The gamble on electric cars has turned into a catastrophe and it will be many years before the industry recovers.
With less than four years remaining until the original target date for banning the sale of all new petrol and diesel cars, the giants of the industry were meant to be riding a boom in sales of battery-powered vehicles by now.
Sleek new models would be rolling off the production lines, new battery plants would be creating hundreds of thousands of jobs, while the billions poured into investment would be the catalyst for reindustrialising both Europe and the United States.
“We’re going to need 70,000 skilled people just to make batteries across this country,” announced Boris Johnson, the former prime minister, back in 2021. He promised unlimited government support for British EV production.
Over in France, Emmanuel Macron, the French president, was pouring billions into making his country a force in battery and EV production.
So we are starting to see the results of all that investment, right?
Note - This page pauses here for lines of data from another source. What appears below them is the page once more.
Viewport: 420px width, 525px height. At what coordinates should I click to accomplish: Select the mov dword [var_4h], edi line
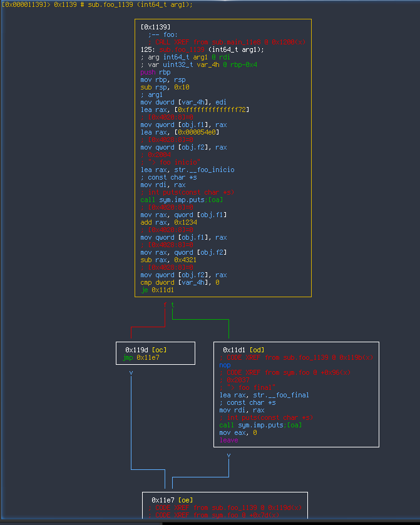179,102
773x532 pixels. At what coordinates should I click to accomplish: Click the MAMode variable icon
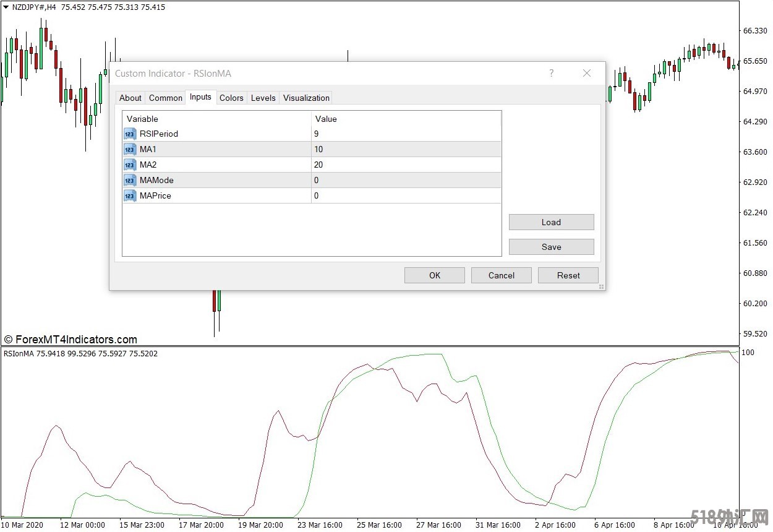[130, 180]
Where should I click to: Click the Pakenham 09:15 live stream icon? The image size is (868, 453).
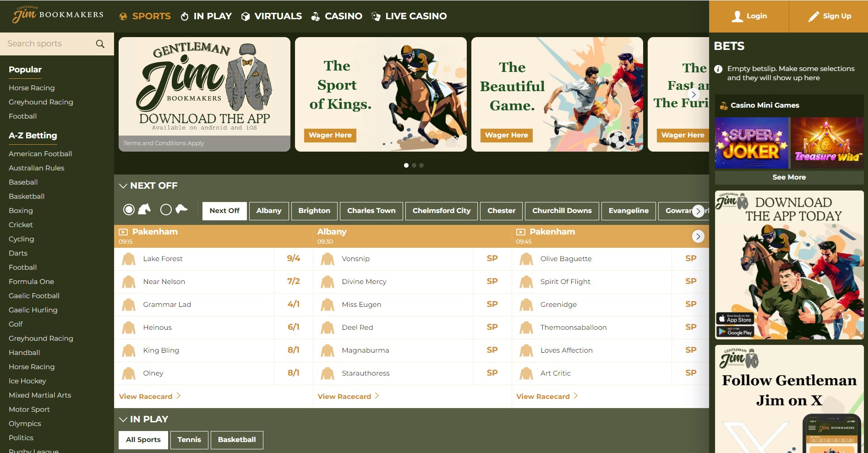[x=123, y=232]
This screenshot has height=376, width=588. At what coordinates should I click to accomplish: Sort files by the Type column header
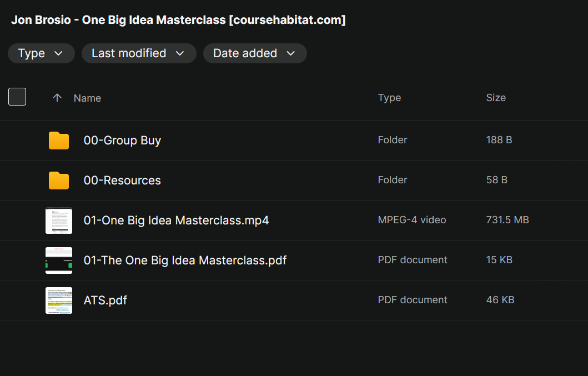(389, 98)
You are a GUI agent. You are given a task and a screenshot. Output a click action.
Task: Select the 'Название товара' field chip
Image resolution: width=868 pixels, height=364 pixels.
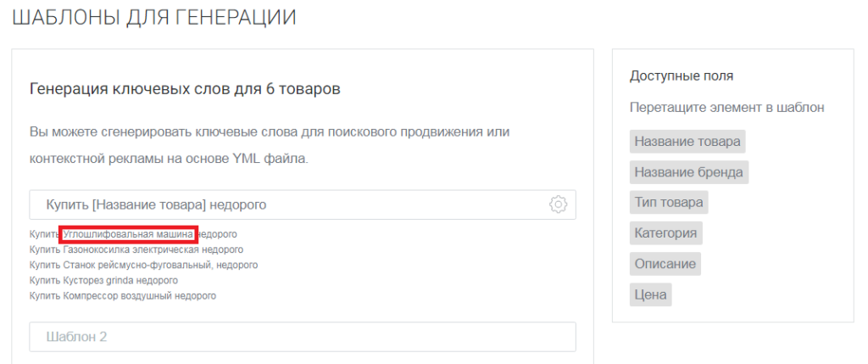(x=687, y=142)
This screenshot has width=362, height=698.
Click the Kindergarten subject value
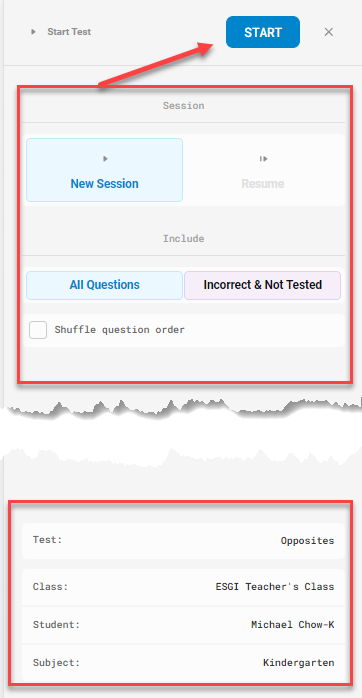pyautogui.click(x=299, y=663)
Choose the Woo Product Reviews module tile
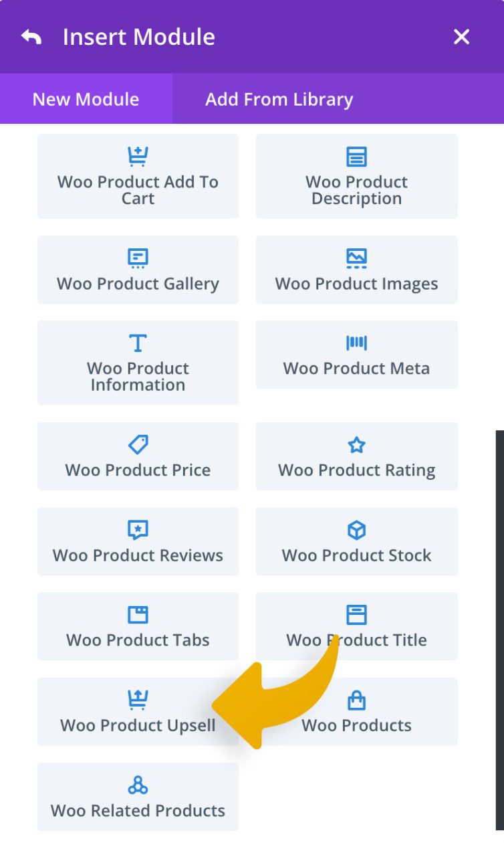Viewport: 504px width, 843px height. point(138,541)
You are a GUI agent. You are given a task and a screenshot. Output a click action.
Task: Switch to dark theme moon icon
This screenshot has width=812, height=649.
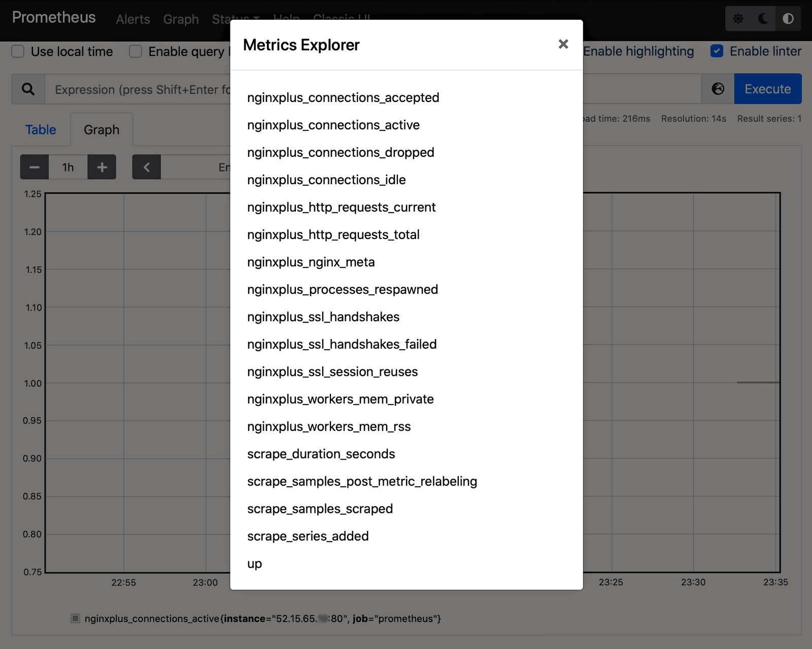pos(763,19)
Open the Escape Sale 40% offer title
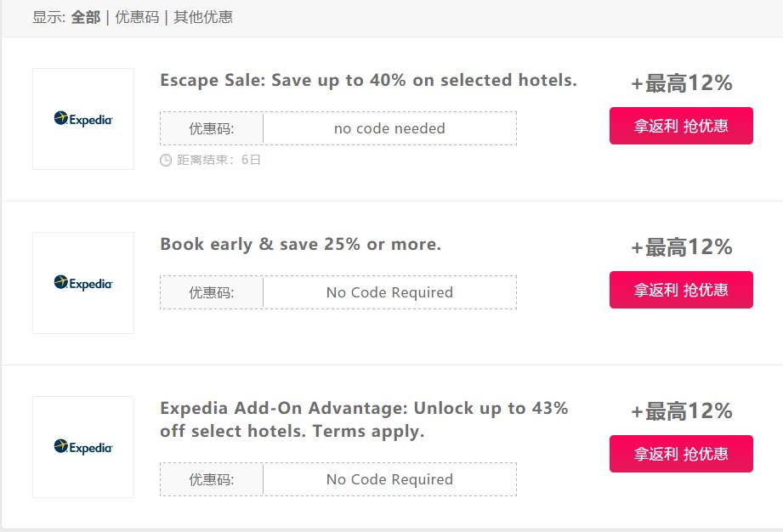The height and width of the screenshot is (532, 783). tap(368, 81)
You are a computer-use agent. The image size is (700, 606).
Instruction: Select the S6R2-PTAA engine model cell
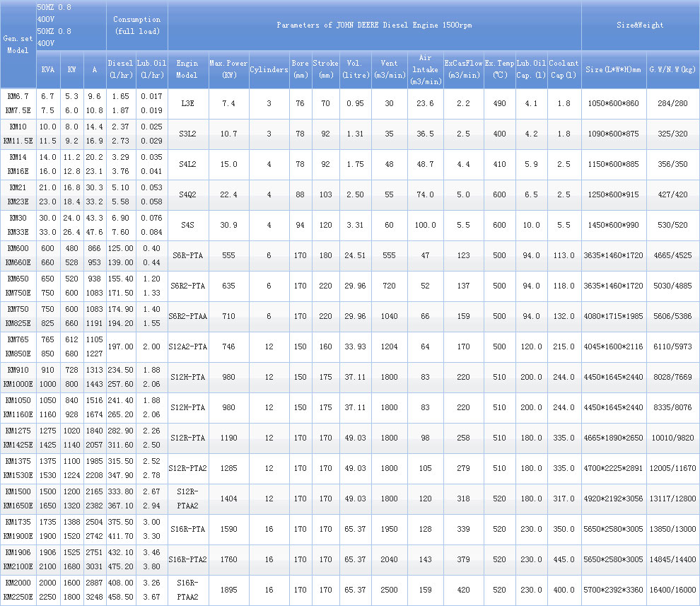click(x=187, y=316)
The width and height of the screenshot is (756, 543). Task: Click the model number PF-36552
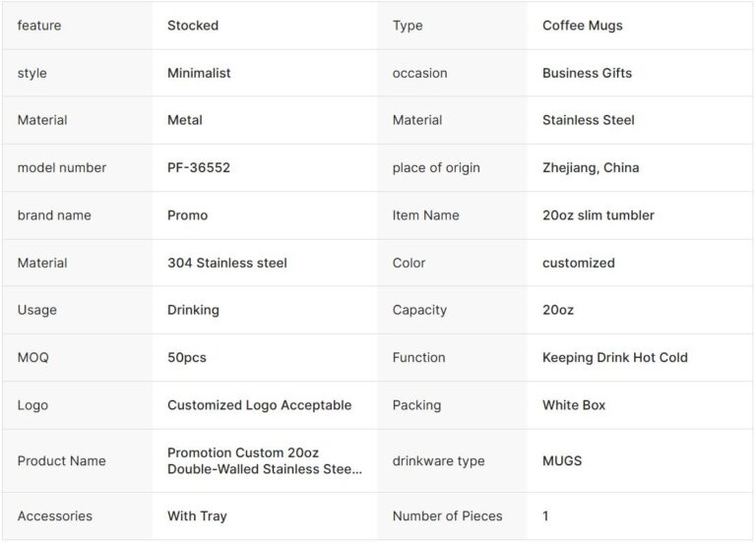pos(198,167)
Sales are booming, profits are rising and new jobs are being created? Well, not exactly.
The article goes on to mention EV-related losses and potential losses incurred by Stellantis, General Motors, Ford, Porsche and even Tesla.
Antonio Filosa, the chief executive of Stellantis, conceded that the company had overestimated “the pace of the energy transition that distanced us from many car buyers’ real-world needs, means and desires”.
It is a painful admission but one that is at least honest. One point is surely clear. We are not hearing very much about how the transition to EVs would lead to an industrial renaissance any more.
There have been two major problems. First, EVs may only be a niche product.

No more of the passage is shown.